# [Instruction]
Pick out each line of the listing that contains the string "arrow", and copy those lines. Matching is case-sensitive.

# [Data for processing]

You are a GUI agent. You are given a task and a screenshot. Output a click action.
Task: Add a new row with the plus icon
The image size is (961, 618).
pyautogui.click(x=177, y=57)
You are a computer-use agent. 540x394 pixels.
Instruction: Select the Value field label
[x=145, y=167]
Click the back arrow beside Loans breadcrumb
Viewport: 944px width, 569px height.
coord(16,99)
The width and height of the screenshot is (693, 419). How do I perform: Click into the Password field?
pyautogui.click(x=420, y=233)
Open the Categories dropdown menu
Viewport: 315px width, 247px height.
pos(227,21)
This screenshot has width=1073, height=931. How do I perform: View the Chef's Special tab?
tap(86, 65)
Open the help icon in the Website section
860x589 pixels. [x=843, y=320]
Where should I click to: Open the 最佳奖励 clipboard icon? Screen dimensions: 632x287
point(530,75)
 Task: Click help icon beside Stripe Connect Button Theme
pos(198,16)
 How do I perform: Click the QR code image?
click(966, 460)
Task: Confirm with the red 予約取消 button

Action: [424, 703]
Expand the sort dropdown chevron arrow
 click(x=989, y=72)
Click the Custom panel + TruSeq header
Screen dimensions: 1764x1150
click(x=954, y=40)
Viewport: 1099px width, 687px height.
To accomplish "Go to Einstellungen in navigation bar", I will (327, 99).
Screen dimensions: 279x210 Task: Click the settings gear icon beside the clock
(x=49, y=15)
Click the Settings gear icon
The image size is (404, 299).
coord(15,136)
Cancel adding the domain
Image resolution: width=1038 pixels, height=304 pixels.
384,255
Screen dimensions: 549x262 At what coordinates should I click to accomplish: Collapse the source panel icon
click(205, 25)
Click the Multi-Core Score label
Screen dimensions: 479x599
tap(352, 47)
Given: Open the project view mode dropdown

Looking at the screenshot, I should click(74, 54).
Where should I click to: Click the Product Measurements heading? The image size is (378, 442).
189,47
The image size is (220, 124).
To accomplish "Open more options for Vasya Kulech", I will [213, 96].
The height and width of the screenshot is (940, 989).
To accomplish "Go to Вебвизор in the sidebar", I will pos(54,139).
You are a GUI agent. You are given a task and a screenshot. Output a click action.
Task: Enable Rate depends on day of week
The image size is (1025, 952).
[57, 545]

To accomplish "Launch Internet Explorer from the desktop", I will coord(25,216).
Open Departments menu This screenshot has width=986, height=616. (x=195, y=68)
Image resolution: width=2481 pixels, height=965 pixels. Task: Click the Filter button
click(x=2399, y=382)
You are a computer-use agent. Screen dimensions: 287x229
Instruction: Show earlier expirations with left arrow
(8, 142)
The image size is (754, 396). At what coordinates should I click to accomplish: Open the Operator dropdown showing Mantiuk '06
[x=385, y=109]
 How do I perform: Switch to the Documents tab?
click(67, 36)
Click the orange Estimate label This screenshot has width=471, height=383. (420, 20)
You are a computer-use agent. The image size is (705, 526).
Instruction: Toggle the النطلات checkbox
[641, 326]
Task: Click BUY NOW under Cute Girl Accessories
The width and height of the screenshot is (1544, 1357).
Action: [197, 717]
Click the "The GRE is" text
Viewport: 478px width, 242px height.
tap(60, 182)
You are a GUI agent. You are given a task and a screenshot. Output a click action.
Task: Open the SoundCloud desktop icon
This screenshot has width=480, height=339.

# [Task result]
Click the back arrow beside Loans breadcrumb
Expand the sort dropdown chevron arrow
Instruction: Show earlier expirations with left arrow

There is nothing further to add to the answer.